== Source data

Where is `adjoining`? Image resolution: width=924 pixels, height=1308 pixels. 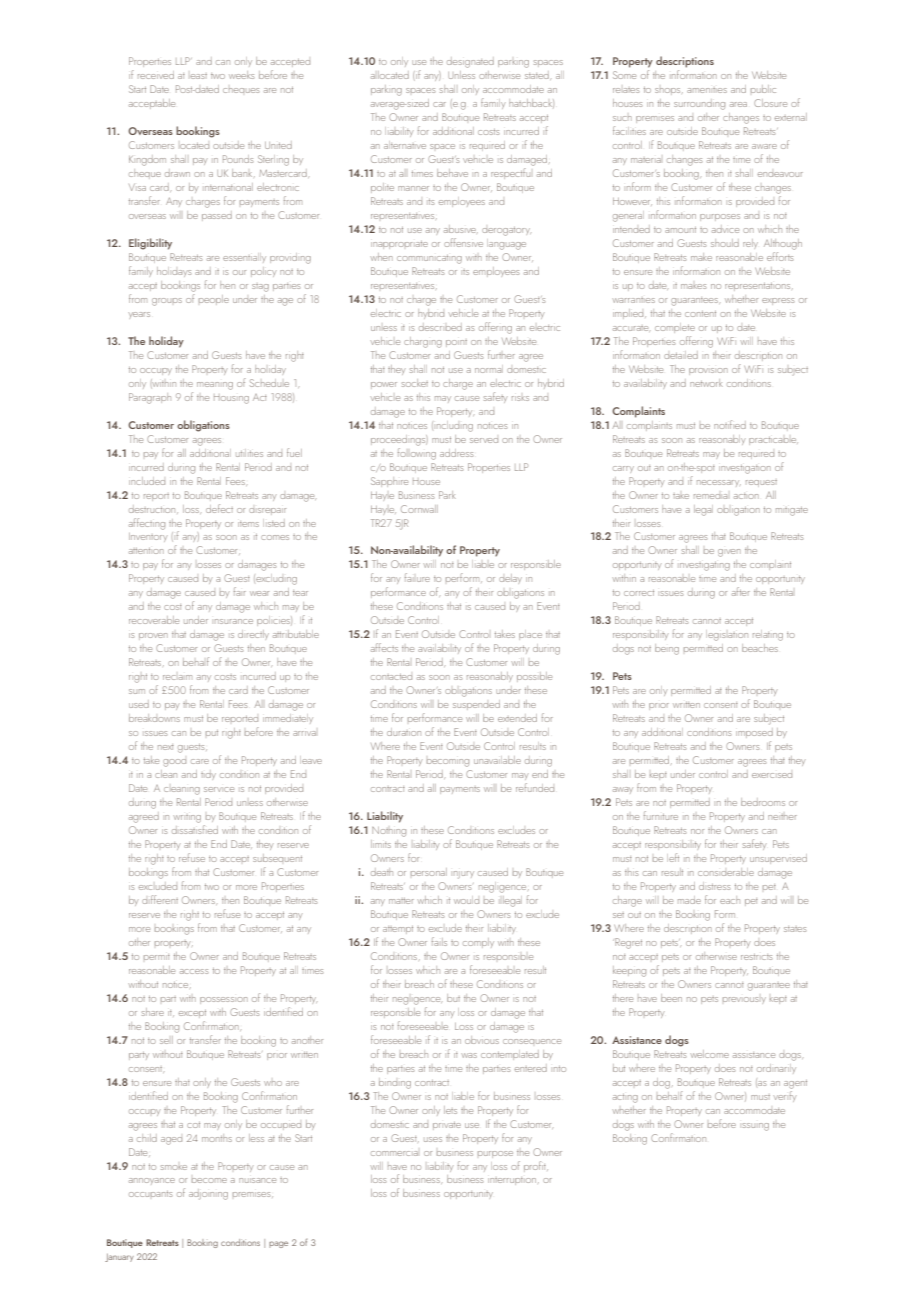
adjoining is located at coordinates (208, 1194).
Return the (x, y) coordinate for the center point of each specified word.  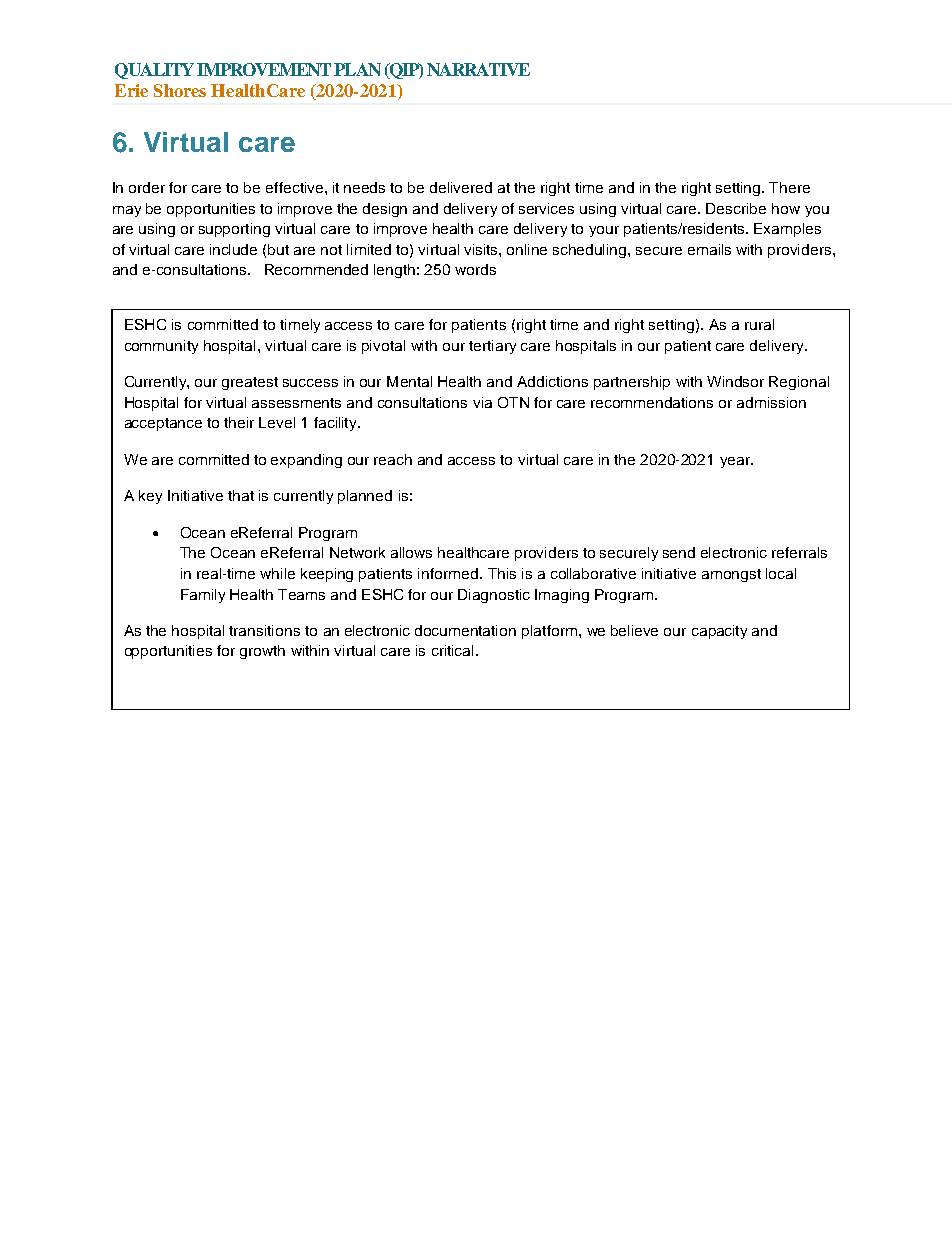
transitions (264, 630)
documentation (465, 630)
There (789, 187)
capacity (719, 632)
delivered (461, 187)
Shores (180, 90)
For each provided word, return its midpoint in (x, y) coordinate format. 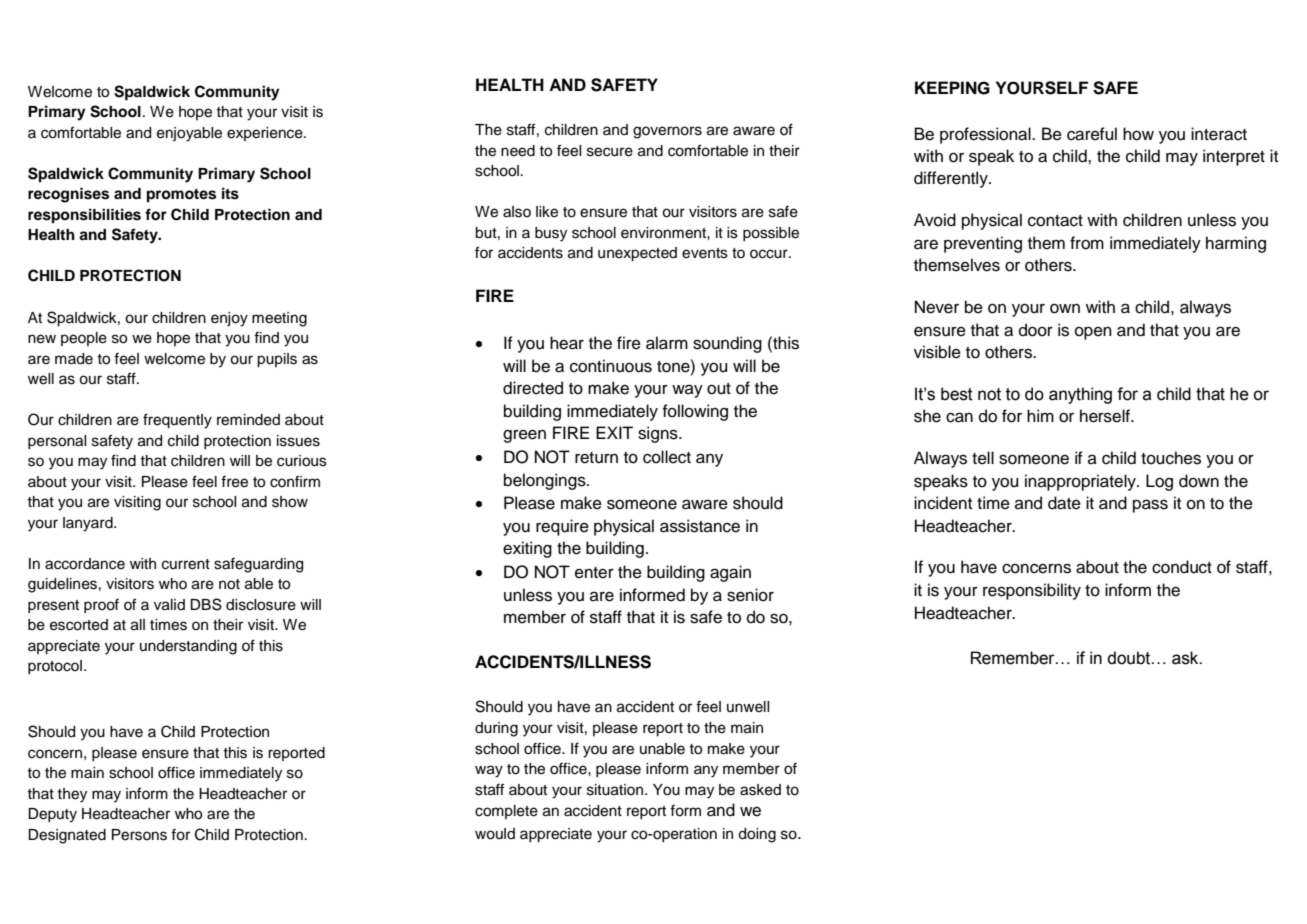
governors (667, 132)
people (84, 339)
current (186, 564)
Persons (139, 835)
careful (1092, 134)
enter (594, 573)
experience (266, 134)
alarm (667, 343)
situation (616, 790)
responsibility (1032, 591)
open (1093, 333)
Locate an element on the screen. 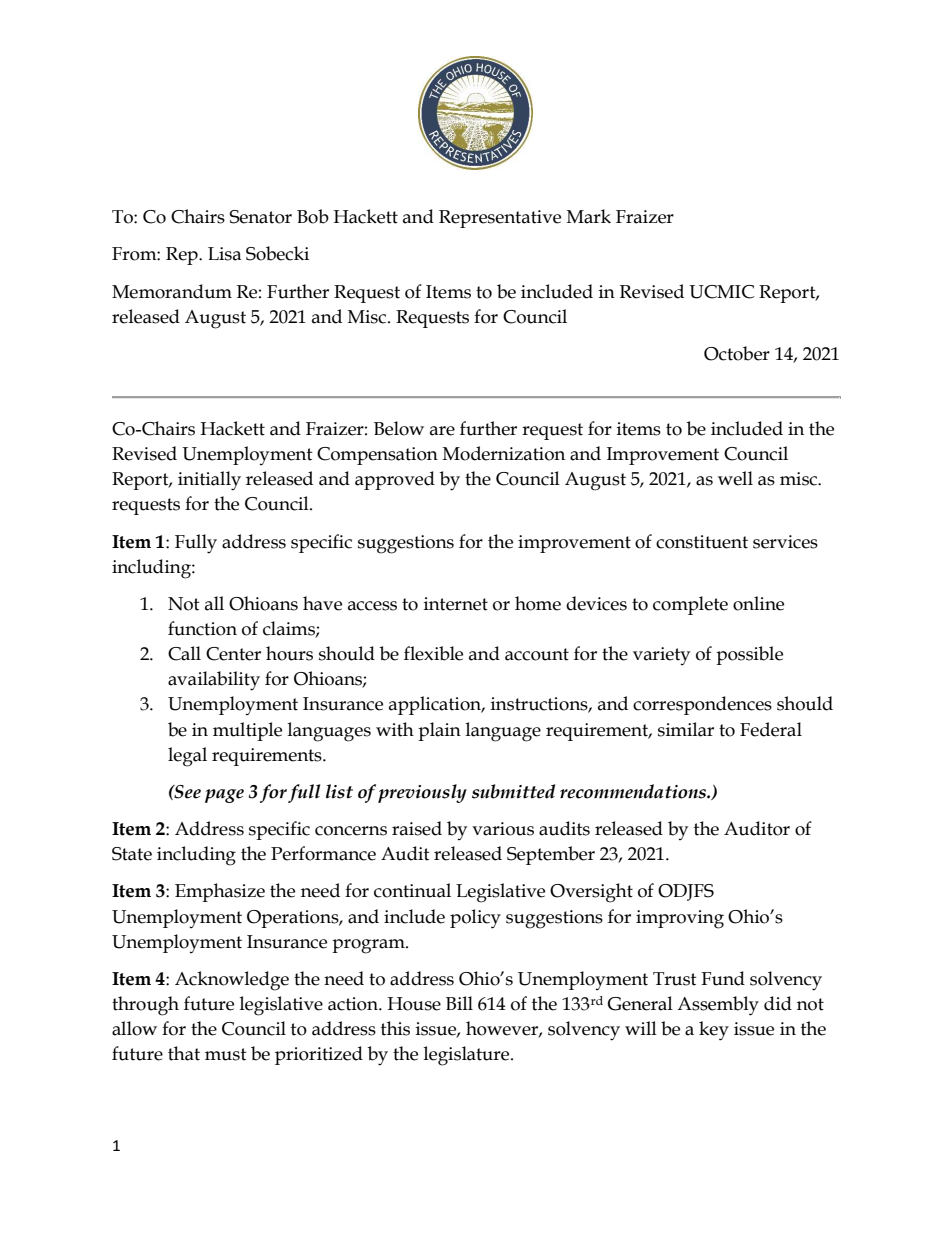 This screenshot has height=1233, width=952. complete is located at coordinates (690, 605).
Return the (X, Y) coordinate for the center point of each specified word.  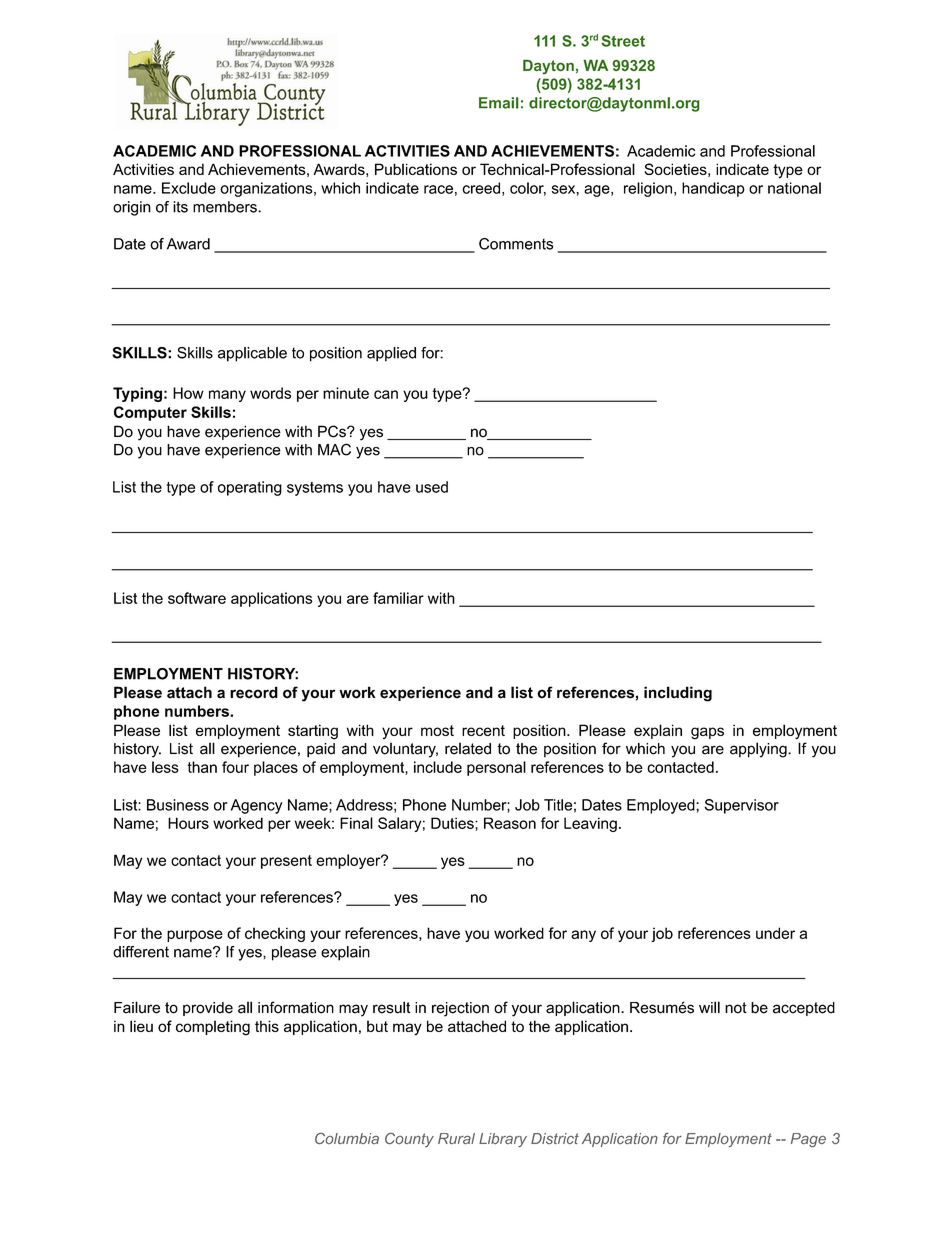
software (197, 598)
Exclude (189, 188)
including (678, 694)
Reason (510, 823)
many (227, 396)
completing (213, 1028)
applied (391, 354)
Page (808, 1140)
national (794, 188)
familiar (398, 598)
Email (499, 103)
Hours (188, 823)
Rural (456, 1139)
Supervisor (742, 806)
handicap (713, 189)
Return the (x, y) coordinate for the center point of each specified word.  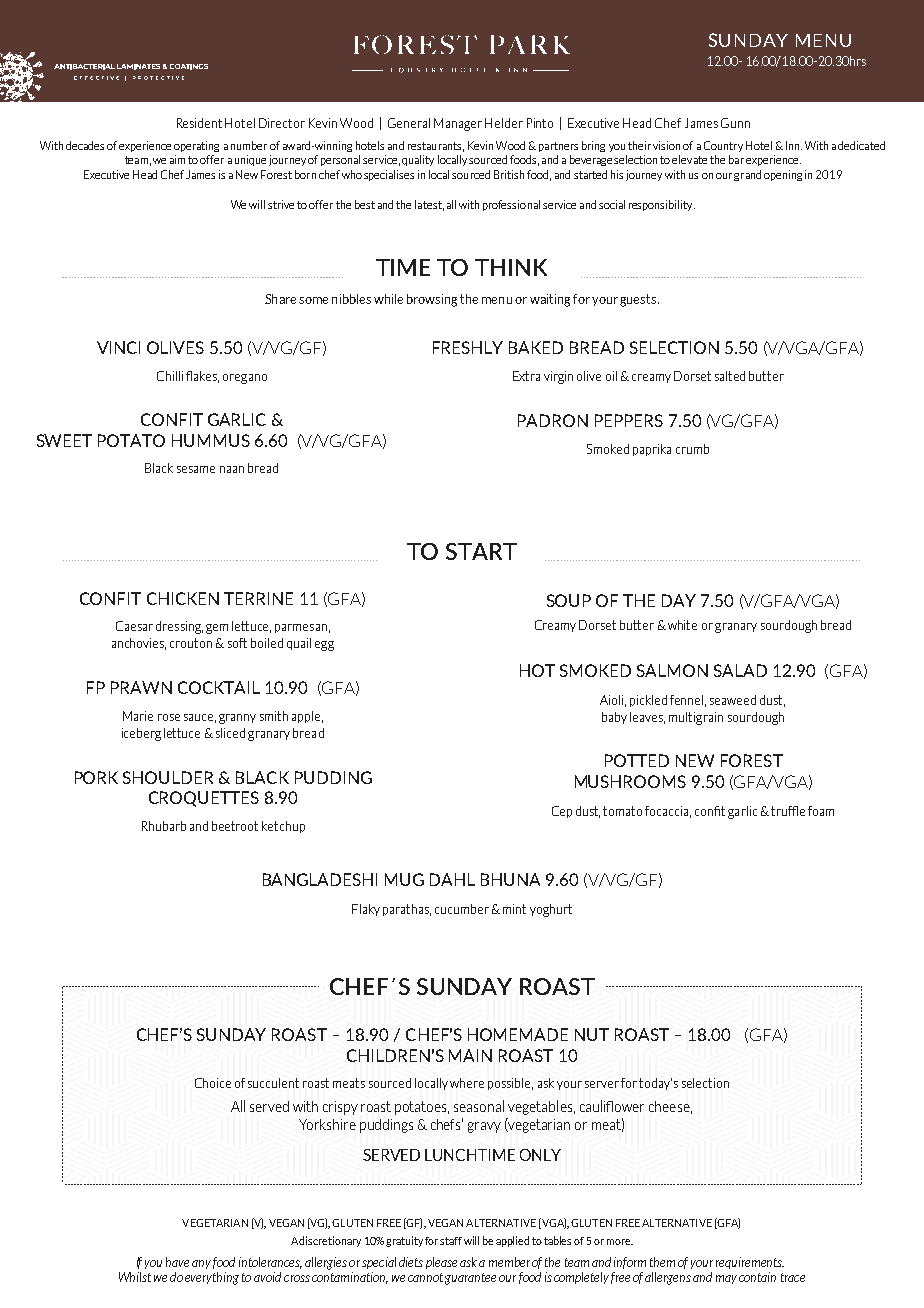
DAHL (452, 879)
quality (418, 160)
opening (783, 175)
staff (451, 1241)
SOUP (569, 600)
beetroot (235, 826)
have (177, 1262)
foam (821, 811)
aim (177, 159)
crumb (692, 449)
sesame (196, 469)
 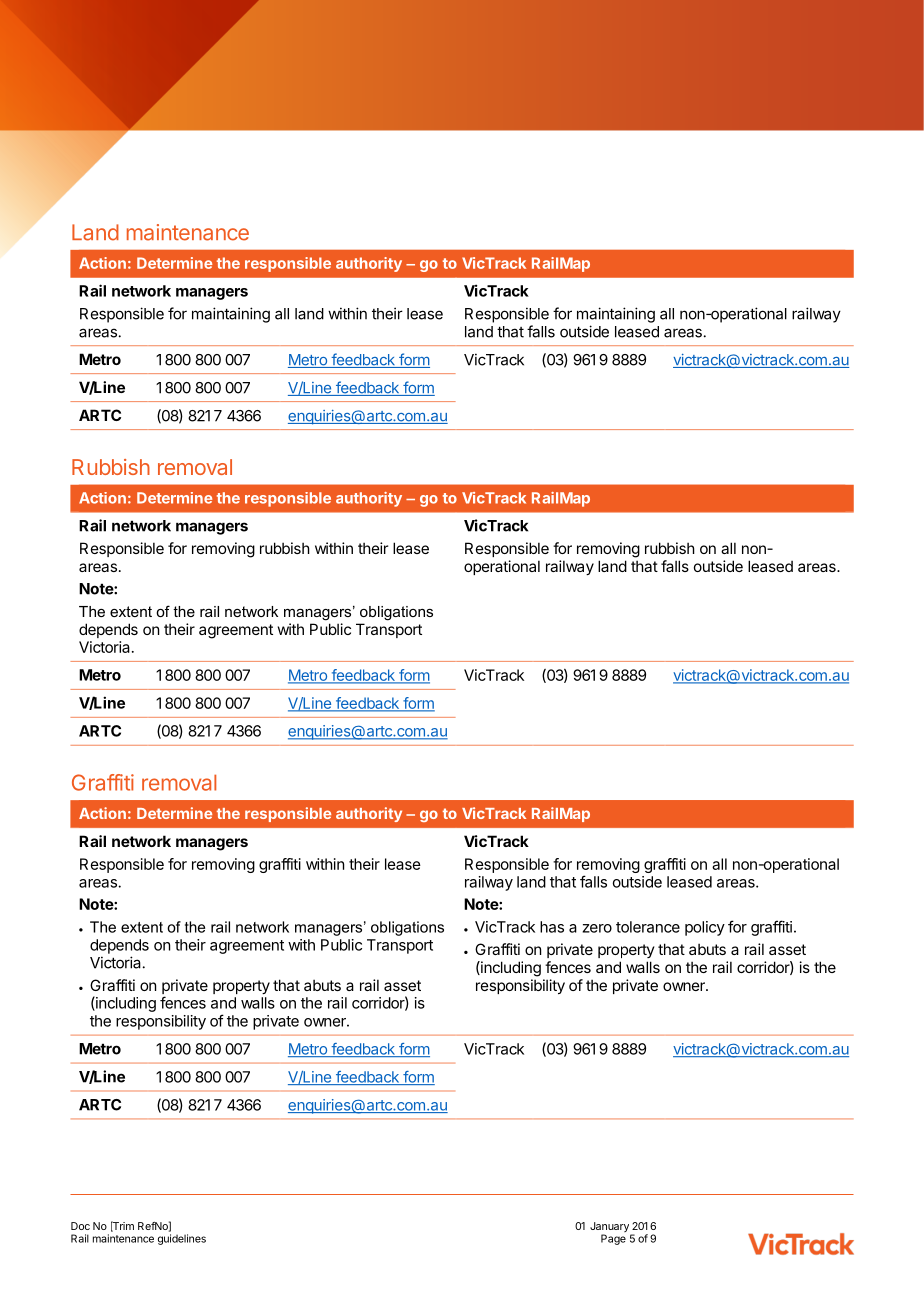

====

● Directive: Format everything from the line containing "completing (213, 1028)" down to the end of the records as a Markdown table with the columns Number and Line, numbering each line and skipping blank lines. Leave the pictures out.

● Output for this task:
| Number | Line |
|---|---|
| 1 | completing (213, 1028) |
| 2 | applied (391, 354) |
| 3 | Page (808, 1140) |
| 4 | national (794, 188) |
| 5 | familiar (398, 598) |
| 6 | Email (499, 103) |
| 7 | Hours (188, 823) |
| 8 | Rural (456, 1139) |
| 9 | Supervisor (742, 806) |
| 10 | handicap (713, 189) |
| 11 | Return the (x, y) coordinate for the center point of each specified word.   |
| 12 | DAHL (452, 879) |
| 13 | quality (418, 160) |
| 14 | opening (783, 175) |
| 15 | staff (451, 1241) |
| 16 | SOUP (569, 600) |
| 17 | beetroot (235, 826) |
| 18 | have (177, 1262) |
| 19 | foam (821, 811) |
| 20 | aim (177, 159) |
| 21 | crumb (692, 449) |
| 22 | sesame (196, 469) |